CONSEGNA - Per favore, riporta alla lettera dal brano selezionato la parte che si apre con le parole contenenti "1. Dopo una" e si chiude con "al suo posto.".

──────── BRANO SELEZIONATO

Uniforme di colonnello dell'Esercito Italiano, indossata da Totò per interpretare il ruolo di Antonio Cavalli nel film "Il comandante", conservata nel suo baule di scena



Per trascorrere le notti insonni, Totò aveva a disposizione un radioricevitore Zenith Trans Oceanic Model Royal 3000, con il quale spesso amava ascoltare fino a tarda notte le telefonate di persone che conversavano con parenti mentre erano in navigazione sulle navi. Originariamente la radio era custodita a bordo dell'"Alcor". La radio compare in una breve sequenza del film "Il comandante"

Le incongruenze

  1. Dopo una mattinata di lavoro in ufficio, Totò va a pranzare in una mensa. Mentre cerca un tavolo libero reggendo il vassoio con le portate scelte viene urtato e, dal vassoio, cade una pera. Nella scena seguente Totò si siede a un tavolo e la pera è misteriosamente al suo posto.
  2. Quando Totò scappa di casa e la nuora lo insegue, egli si nasconde dietro una lastra, la nuora continua e gira l'angolo della strada. Quindi Totò torna indietro e inizia a salire una scalinata lì vicino, poi la nuora sbuca da sopra la scalinata. Già è strano che dalla strada imboccata dalla nuora ci fosse un'altra scala che portasse al livello superiore (ma tutto è possibile e non sarebbe un vero blooper), ma l'errore sta nel fatto che non avrebbe avuto il tempo di fare tutta quella strada in quanto da quando aveva svoltato l'angolo era passata una manciata di secondi.

────────────────
──────── ESTRATTO DEI DATI

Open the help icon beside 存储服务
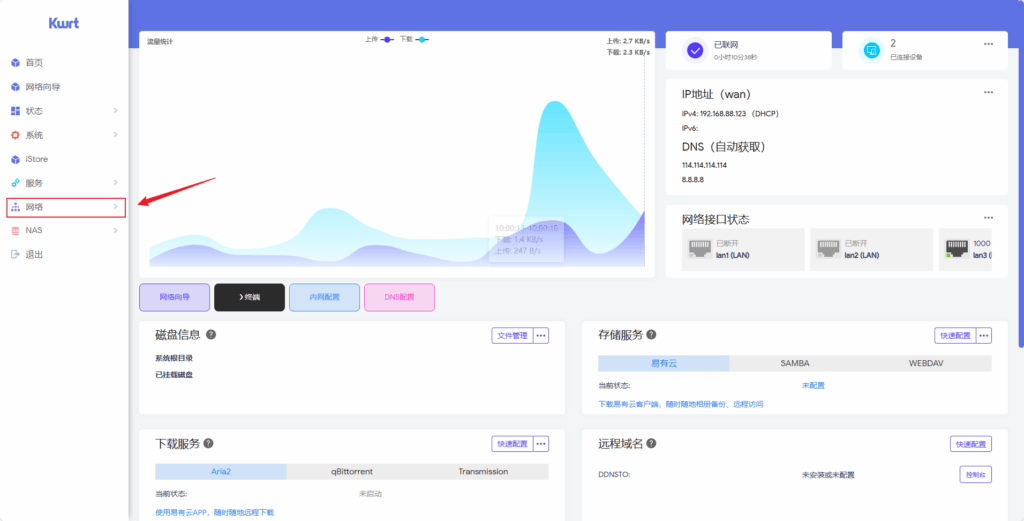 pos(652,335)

────────────────
──────── ESTRATTO DEI DATI

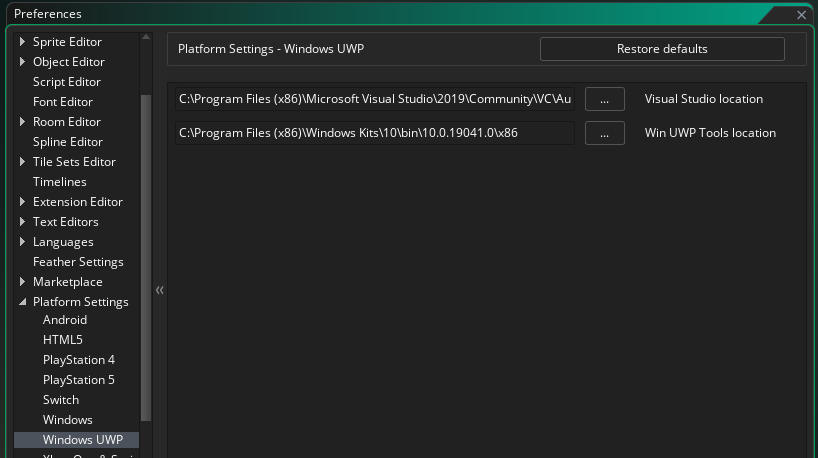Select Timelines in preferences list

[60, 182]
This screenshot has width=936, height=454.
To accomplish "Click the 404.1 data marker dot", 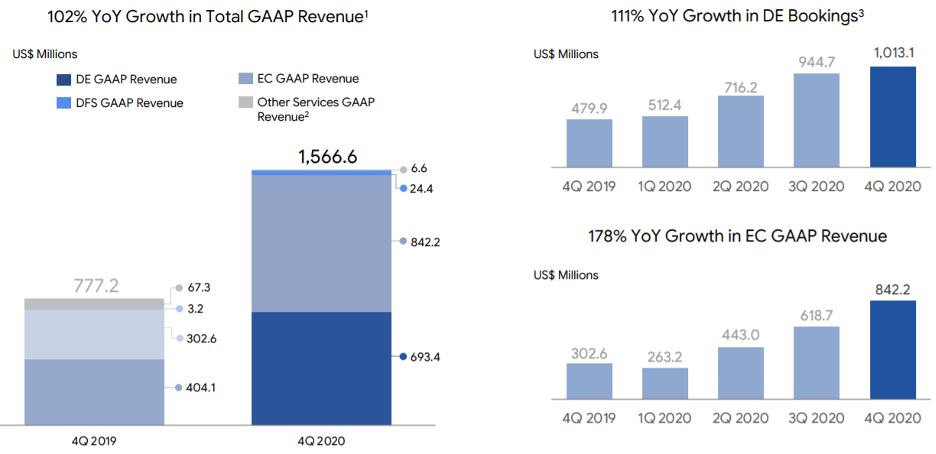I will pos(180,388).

────────────────

RISPOSTA SCRITTA -
1. Dopo una mattinata di lavoro in ufficio, Totò va a pranzare in una mensa. Mentre cerca un tavolo libero reggendo il vassoio con le portate scelte viene urtato e, dal vassoio, cade una pera. Nella scena seguente Totò si siede a un tavolo e la pera è misteriosamente al suo posto.